Stored data:
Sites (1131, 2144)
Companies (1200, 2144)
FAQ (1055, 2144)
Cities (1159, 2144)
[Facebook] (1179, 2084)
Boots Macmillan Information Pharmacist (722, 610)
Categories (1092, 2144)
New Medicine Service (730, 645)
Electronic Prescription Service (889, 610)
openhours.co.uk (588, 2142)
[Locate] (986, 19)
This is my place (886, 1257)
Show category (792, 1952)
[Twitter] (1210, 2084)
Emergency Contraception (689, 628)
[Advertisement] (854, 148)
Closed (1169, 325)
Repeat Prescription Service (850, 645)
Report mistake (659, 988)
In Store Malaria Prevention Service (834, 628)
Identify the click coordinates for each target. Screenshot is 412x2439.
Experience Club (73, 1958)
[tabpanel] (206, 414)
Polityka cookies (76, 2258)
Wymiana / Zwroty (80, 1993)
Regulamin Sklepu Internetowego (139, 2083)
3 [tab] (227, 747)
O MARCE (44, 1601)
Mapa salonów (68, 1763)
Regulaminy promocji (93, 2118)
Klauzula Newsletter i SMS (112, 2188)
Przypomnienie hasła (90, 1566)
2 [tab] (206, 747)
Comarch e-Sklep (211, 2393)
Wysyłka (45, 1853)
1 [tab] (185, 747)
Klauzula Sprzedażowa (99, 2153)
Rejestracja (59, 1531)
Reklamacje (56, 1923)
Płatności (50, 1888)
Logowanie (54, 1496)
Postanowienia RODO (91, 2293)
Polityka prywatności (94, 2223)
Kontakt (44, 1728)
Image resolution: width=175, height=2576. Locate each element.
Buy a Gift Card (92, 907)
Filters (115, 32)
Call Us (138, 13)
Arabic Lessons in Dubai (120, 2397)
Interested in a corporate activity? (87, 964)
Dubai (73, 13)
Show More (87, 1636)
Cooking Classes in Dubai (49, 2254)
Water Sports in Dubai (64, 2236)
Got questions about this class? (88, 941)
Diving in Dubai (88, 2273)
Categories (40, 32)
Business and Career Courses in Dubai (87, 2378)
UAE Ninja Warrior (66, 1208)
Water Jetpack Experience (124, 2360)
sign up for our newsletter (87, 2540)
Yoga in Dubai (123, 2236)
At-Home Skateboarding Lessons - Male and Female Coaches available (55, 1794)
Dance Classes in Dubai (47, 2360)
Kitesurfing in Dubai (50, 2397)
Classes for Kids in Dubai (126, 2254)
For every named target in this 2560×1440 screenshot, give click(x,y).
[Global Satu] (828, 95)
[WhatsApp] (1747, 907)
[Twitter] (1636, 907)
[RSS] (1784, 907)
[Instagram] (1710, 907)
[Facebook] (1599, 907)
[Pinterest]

Work to be completed
Set down, exactly as they appear above, all lines from the one that has "Buy a Gift Card (92, 907)" down to the one that has "Classes for Kids in Dubai (126, 2254)", including those two and no others.

Result for this exercise
Buy a Gift Card (92, 907)
Filters (115, 32)
Call Us (138, 13)
Arabic Lessons in Dubai (120, 2397)
Interested in a corporate activity? (87, 964)
Dubai (73, 13)
Show More (87, 1636)
Cooking Classes in Dubai (49, 2254)
Water Sports in Dubai (64, 2236)
Got questions about this class? (88, 941)
Diving in Dubai (88, 2273)
Categories (40, 32)
Business and Career Courses in Dubai (87, 2378)
UAE Ninja Warrior (66, 1208)
Water Jetpack Experience (124, 2360)
sign up for our newsletter (87, 2540)
Yoga in Dubai (123, 2236)
At-Home Skateboarding Lessons - Male and Female Coaches available (55, 1794)
Dance Classes in Dubai (47, 2360)
Kitesurfing in Dubai (50, 2397)
Classes for Kids in Dubai (126, 2254)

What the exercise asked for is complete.